Word for word, retype the lines from the one containing "1319x677 pixels." to the one containing "the Вставка ribbon" below, keeping both end lines and dropping the pictures.

» **Supplied entries**:
----

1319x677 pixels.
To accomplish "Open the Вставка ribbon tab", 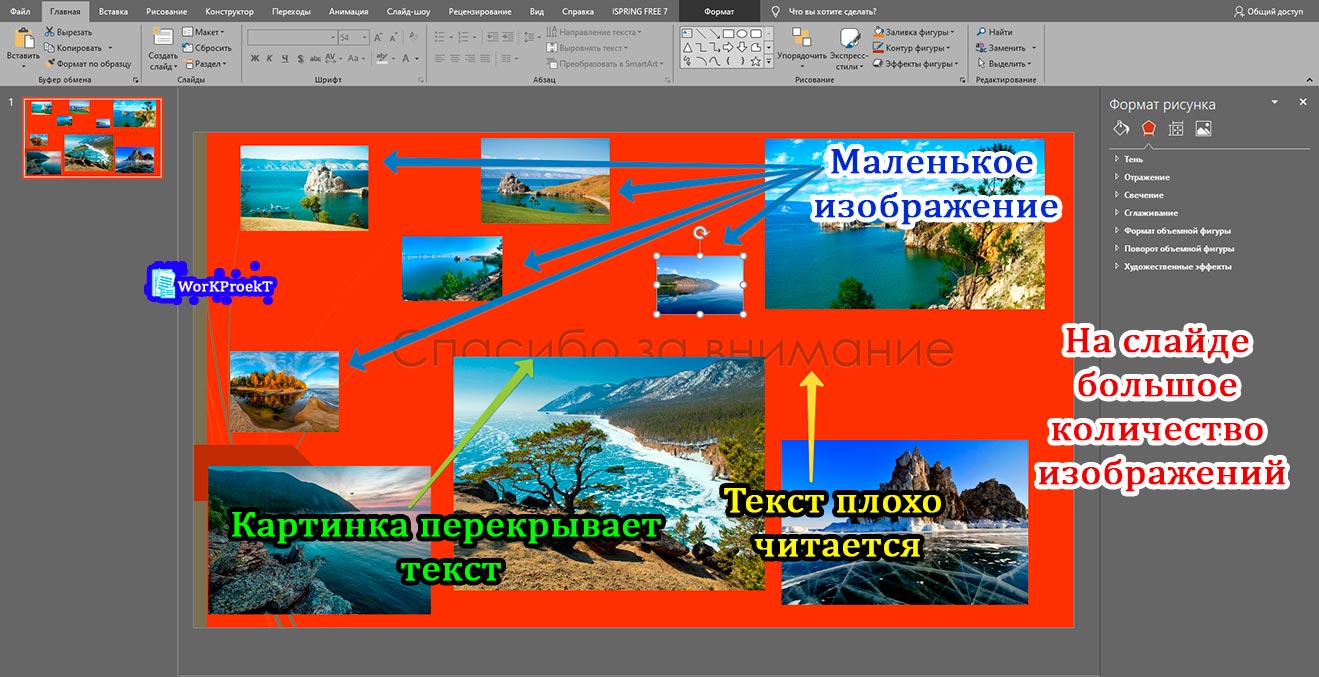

----

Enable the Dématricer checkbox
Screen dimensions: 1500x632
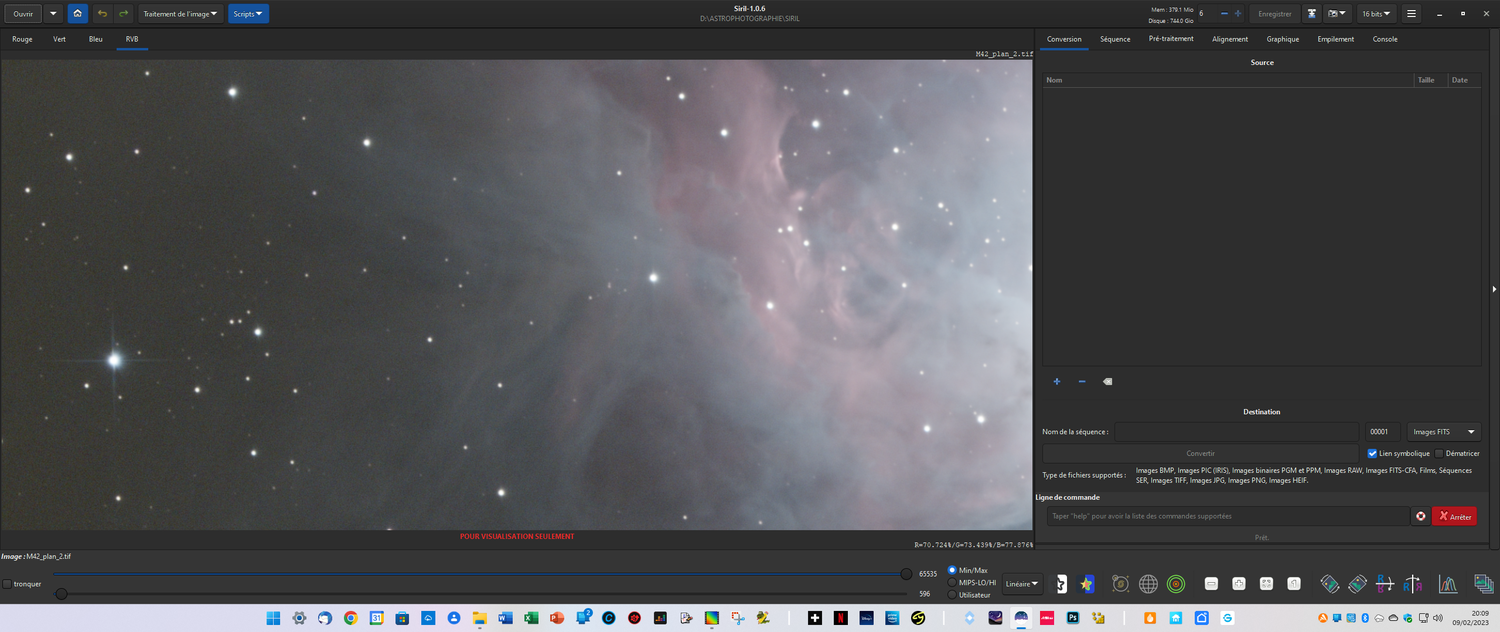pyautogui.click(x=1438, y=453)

----

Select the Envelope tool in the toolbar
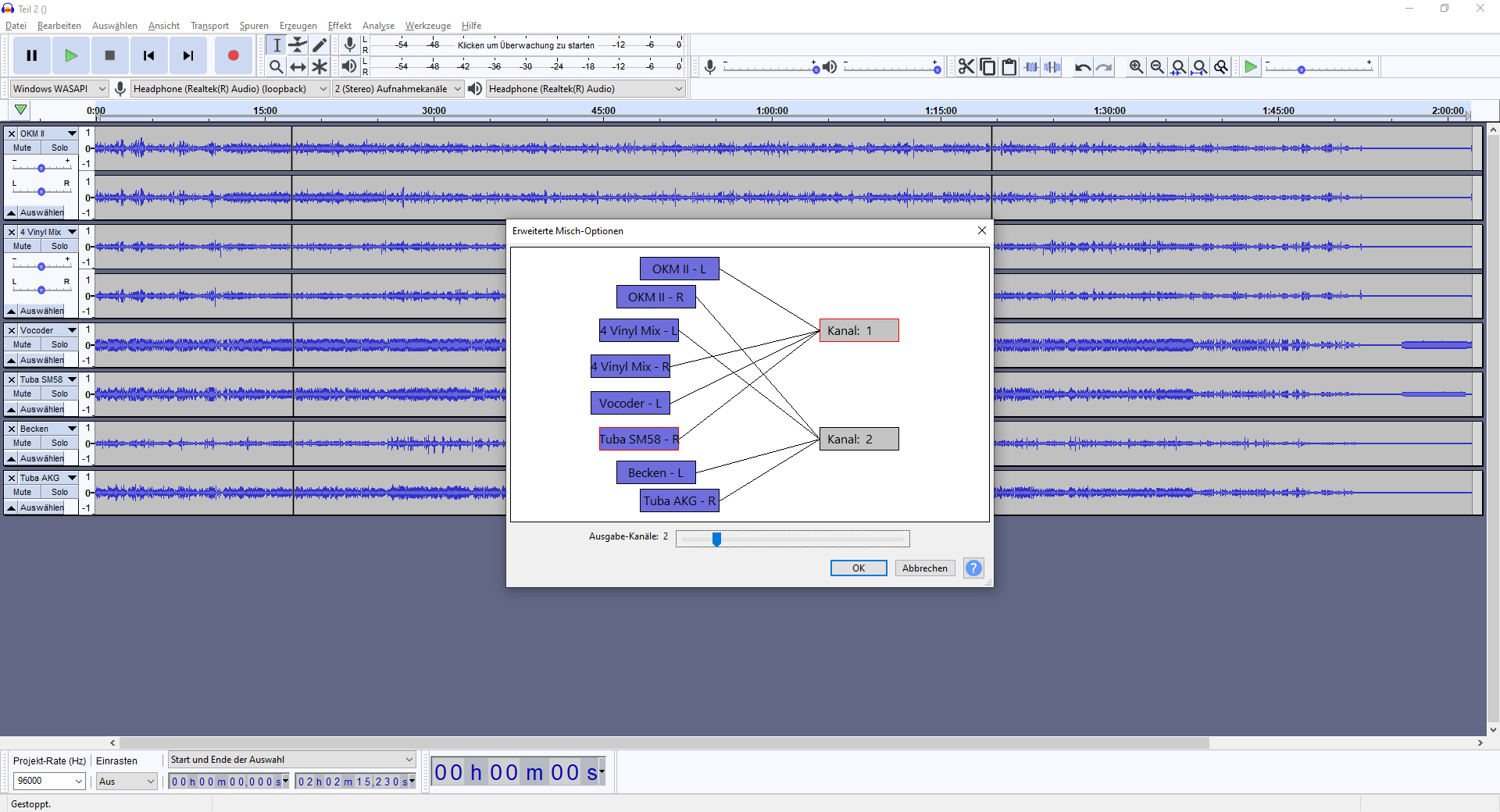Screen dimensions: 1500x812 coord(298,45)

----

» **Solution for this exercise**:
1319x677 pixels.
To accomplish "Open the Вставка ribbon tab", 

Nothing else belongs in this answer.